◆ Bloco de texto
=-=-=

Amjad Shawa sempre trabalhou no setor humanitário como chefe do grupo PNGO, que representa ONGs palestinas. Depois de ser evacuado, ele montou um novo escritório em Deir al-Balah, na região central de Gaza, como um centro para as agências de ajuda se reunirem, terem acesso à internet e um teto sob o qual trabalhar. Como muitos outros palestinos em Gaza, ele não queria deixar sua casa e seu escritório na Cidade de Gaza, quando chegaram as ordens de evacuação do Exército israelense, em 13 de outubro.

“Hesitei em sair, mas fomos sob a pressão da minha família. Eu disse a eles que seria apenas por algumas horas e que voltaríamos. Não levei nada de casa. Essas poucas horas, esses poucos dias se tornaram um ano agora.”

O assistente social estima que haja cerca de 1 milhão estejam alojados em Deir al-Balah, muitos vivendo em tendas ou abrigos improvisados com lonas e plásticos. Outros encontraram apartamentos ou estão hospedados na casa de parentes.

=-=-=

◆ Dados
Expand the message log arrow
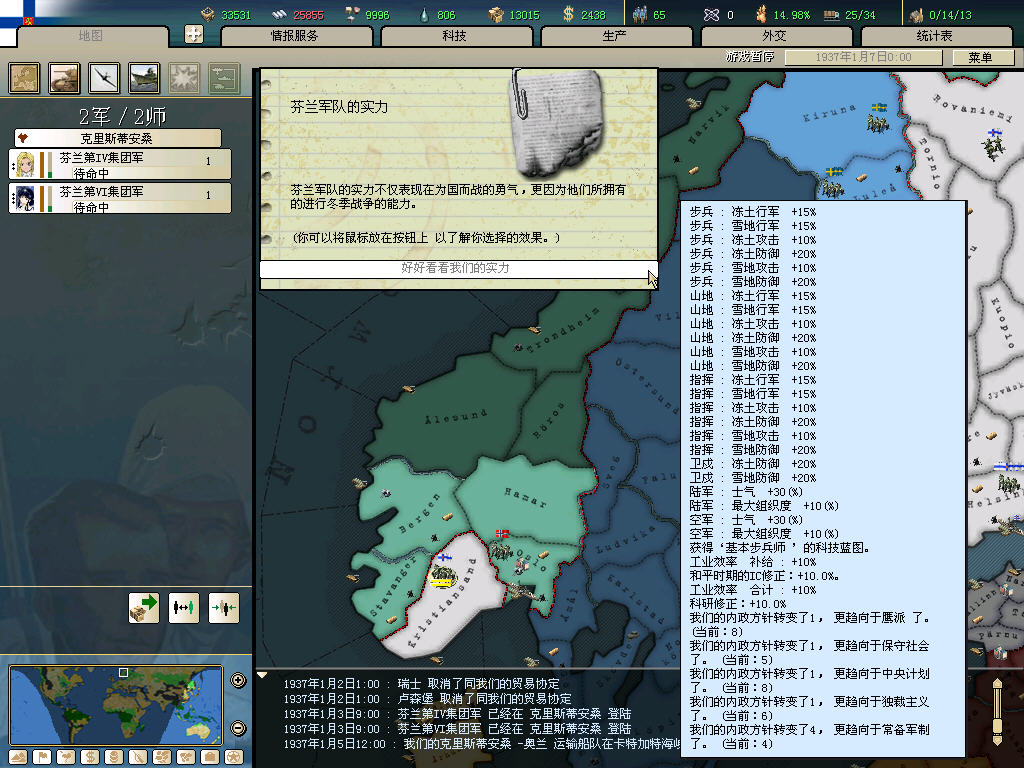This screenshot has height=768, width=1024. pyautogui.click(x=263, y=676)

=-=-=

◆ O que fazer
A. No texto sobre Amjad Shawa, em que data chegaram as ordens de evacuação do Exército israelense?
B. Repita o trecho do texto sobre Amjad Shawa que vai de "Amjad Shawa sempre" até "13 de outubro.", inclusive.
C. Dê continuidade ao texto sobre Amjad Shawa a partir do ponto em que ele termina.

◆ Respostas
A. Em 13 de outubro.

B.
Amjad Shawa sempre trabalhou no setor humanitário como chefe do grupo PNGO, que representa ONGs palestinas. Depois de ser evacuado, ele montou um novo escritório em Deir al-Balah, na região central de Gaza, como um centro para as agências de ajuda se reunirem, terem acesso à internet e um teto sob o qual trabalhar. Como muitos outros palestinos em Gaza, ele não queria deixar sua casa e seu escritório na Cidade de Gaza, quando chegaram as ordens de evacuação do Exército israelense, em 13 de outubro.

C.
“Posso ver isso nos rostos deles. A maioria está profundamente traumatizada. Elas perderam tudo. Muita gente perdeu entes queridos. A maioria perdeu sua renda, suas casas.”

Shawa crê que muitos querem retornar para o norte de Gaza, mesmo que suas casas tenham desaparecido, mas isso depende de um acordo de cessar-fogo entre Israel e o Hamas.

Trabalho de assistência ajuda a “criar alguma esperança”

Ser um funcionário humanitário em Gaza é arriscado, afirma Shawa. Muitos morreram tentando ajudar outros necessitados ou perderam entes queridos: “Não podemos ‘lidar’ com isso. E na ausência de qualquer horizonte, às vezes é preciso criar alguma esperança para quem está ao redor.”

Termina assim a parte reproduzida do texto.